Basically, they're oysters with a funny aftertaste. Edibility depends quite a bit on the preparation and seasoning. Cooked in lots of butter and garlic these are almost as good as oysters, without lots of seasoning they're pretty bad.
Verdict: If you can't get oysters and really need some shellfish they'll pass if they're cooked in butter and garlic. Otherwise avoid.

Frog Legs:
I tried these at a Thai restaurant. The French guy we were with just shook his head and told me to enjoy my chicken. He was right: these are chicken with more bones. Without the extra small bones, I would have been hard pressed to distinguish it from chicken. That said, it was every bit as good as chicken and totally worth it for the novel factor.
Verdict: Worth trying once because it's novel, but outside of survival situations I don't really see a reason to choose them over chicken.

Pork Knuckles:
I got these on accident. I thought I ordered a big, juicy piece of pork, but after a few minutes of picking through bones and fat I discovered there was actually no meat in there. There wasn't even very much fat. It was sorely disappointing to say the least.
Verdict: Avoid, unless you like picking through bones for no meat.

If you were to order a steak "bloody" in an American restaurant, it would still be more well done than the French steaks. When I sear my steaks before grilling, I cook them more than the French do before serving. Also different from American steaks is you don't get to specify; they will not cook it more no matter how much you want it. E.Coli concerns aside, this makes their steaks very dependent on the quality of the meat. A good piece of meat will be delicious, a mediocre piece will be edible, and a subpar piece will be terrible. And the meat varies, even from the same source.
Verdict: If you can stomach practically raw meat, ordering a steak is rolling the dice: could be great, could be awful.

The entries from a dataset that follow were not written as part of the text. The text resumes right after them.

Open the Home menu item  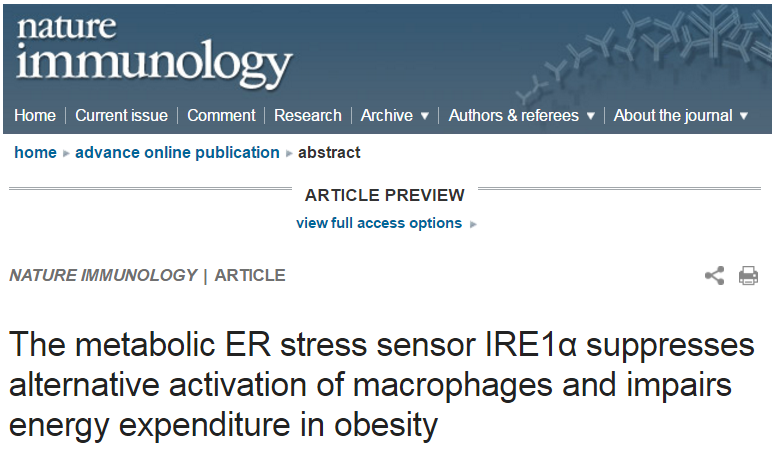[35, 115]
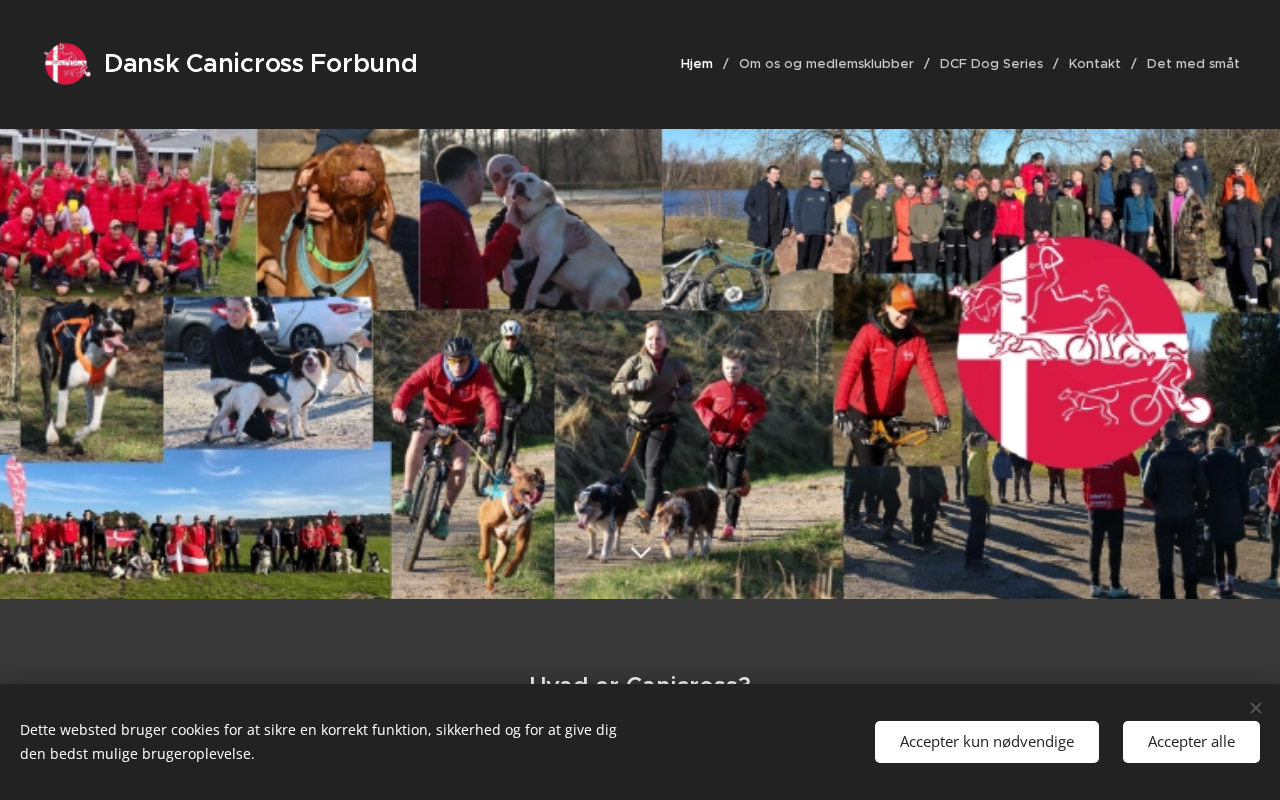Click the cookie notice text
The image size is (1280, 800).
318,742
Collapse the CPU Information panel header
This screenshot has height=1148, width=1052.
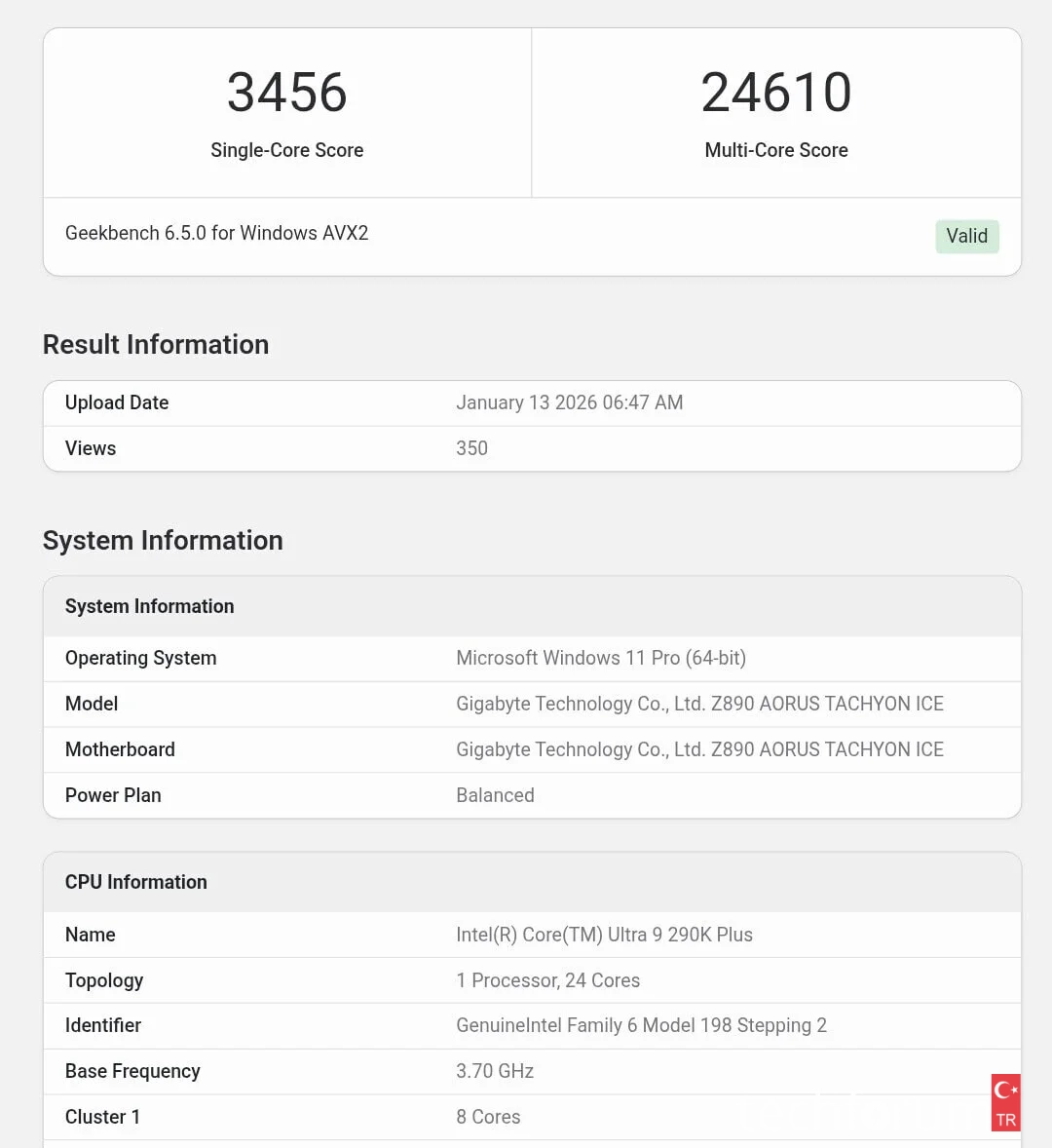135,882
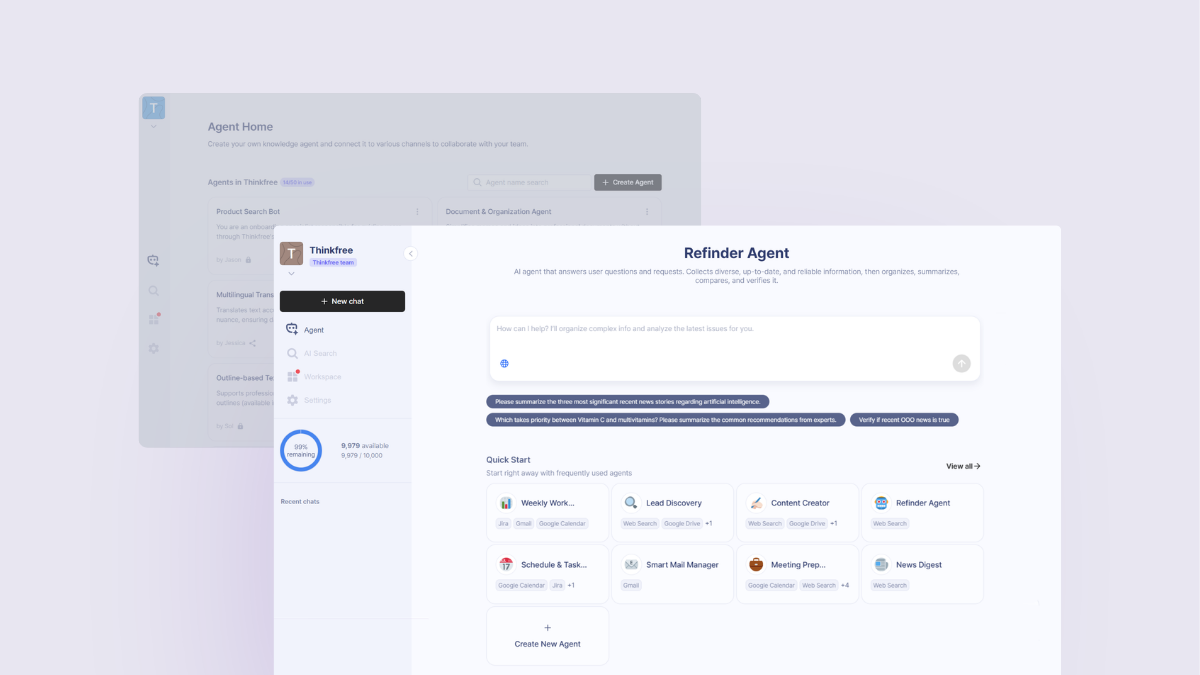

'Zin little pancakes, filled with delicious things like Nutella, sold for cheap everywhere. I don't see a downside.
Verdict: Win.

I love croissants. Delicious buttery flaky goodness. They're fresh and cheap here.
Verdict: I'm willing to forgive the French for being French solely because they invented croissants.

French bread is far and superior to its American counterparts, but I'd put it behind Germany. In France, bread is supposed to serve as a vessel for cheese, whereas in Germany they make it for itself and it's delicious with nothing but a little bit of butter (more delicious with lots of butter, of course). Like Germany, France shines in the "fresh bread" department, with bakeries (Boulanger) everywhere. Fresh baguettes are fantastic; lightly crispy with fluffy interiors. After a day they're pretty ho-hum, but it's not too hard to keep a fresh supply. They're cheap, too.
Verdict: Good and inexpensive, though generally requires accompaniment.

The French do soft cheese very well. Camembert, Brie, and literally a couple hundred other varieties are all available. In reality this is more like 10 varieties, because so many of them are so similar that it's a little disingenuous to call it a different variety of cheese just because it came from a different place. They are all very good, though, especially the soft bleu cheeses if you're into that sort of thing. They don't make much hard cheese, but they do import enough from Germany, Switzerland, and Italy that you'll not be left wanting.
Verdict: France ain't the "land of wine and cheese" for nothing.

Cheap and very good. I can get a bottle of '05 Bordeaux Reserve for less than 5 euro. France is like the wine section at TJ's, only better.
Verdict: Boo-yah!

The French think that Dutch beer is actually good and drink imported Amstel and Heineken almost exclusively. Ew.
Verdict: Epic fail, but compensated for by the wine.

The French say that they will eat anything that moves. This is usually good, though sometimes it's painfully obvious that there's a reason no one else eats it. It's a great place for carnivores, cheese lovers, wine lovers, pretty much anyone who likes well-made food. Like all of Europe the food is a little expensive for Americans, but it's worth it. Though they're snobs about their food being superior to everyone else, they still have readily available foreign food of pretty high quality as well. Beer lovers should either learn to appreciate wine or head east.
Verdict: My tongue and stomach have been pretty happy here.